◆ **Aim of the exercise**
Using the data below, return all lines in which "Kombinované" appears.
[[ Data to use, beginning ]]
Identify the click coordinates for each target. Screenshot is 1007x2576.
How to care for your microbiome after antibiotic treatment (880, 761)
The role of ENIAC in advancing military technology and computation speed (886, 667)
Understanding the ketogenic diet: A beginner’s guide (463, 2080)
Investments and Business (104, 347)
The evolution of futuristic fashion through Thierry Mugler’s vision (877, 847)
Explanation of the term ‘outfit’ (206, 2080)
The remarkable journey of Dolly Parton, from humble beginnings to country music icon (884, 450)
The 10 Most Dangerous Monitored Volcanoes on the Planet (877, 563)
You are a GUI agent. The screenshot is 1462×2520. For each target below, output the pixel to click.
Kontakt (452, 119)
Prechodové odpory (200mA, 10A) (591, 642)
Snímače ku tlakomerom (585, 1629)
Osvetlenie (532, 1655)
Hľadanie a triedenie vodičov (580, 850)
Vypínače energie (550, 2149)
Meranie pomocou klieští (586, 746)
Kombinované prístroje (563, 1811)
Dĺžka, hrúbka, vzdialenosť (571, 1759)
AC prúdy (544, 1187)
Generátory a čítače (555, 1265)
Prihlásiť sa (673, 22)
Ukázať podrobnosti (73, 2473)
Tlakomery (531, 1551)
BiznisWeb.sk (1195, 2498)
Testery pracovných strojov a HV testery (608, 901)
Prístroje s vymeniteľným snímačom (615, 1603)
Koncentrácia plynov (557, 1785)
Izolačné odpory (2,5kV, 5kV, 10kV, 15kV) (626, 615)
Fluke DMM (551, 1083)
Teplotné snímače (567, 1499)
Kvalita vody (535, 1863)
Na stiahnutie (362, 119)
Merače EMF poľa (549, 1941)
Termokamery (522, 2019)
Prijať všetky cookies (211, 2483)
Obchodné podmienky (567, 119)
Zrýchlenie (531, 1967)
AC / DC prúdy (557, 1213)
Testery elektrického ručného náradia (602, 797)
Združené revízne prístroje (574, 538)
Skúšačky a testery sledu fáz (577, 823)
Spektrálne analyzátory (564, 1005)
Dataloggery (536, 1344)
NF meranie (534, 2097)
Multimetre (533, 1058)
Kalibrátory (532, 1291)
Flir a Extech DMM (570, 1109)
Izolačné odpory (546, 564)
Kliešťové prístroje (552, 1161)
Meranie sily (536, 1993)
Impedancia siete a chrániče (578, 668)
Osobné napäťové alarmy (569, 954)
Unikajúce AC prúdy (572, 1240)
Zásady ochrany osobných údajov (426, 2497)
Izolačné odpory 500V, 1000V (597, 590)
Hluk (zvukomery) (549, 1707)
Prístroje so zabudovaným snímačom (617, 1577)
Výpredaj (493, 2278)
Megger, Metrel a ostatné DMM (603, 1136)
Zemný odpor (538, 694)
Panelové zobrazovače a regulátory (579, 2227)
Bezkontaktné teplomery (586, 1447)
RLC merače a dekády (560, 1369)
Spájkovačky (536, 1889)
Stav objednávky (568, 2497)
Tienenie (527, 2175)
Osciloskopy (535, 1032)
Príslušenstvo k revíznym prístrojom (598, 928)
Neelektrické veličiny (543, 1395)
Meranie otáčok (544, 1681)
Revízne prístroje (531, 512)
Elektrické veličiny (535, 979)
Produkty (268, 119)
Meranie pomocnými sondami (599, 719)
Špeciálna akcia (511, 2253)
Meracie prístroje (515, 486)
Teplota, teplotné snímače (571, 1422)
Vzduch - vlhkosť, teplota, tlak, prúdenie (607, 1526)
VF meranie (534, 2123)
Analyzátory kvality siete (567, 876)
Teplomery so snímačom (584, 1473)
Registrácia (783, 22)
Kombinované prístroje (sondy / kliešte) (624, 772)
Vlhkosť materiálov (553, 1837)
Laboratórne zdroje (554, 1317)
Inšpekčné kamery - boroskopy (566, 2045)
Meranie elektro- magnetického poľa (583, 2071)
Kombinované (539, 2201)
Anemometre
[[ Data to use, end ]]
◆ **Answer to this task**
Kombinované prístroje (563, 1811)
Kombinované prístroje (sondy / kliešte) (624, 772)
Kombinované (539, 2201)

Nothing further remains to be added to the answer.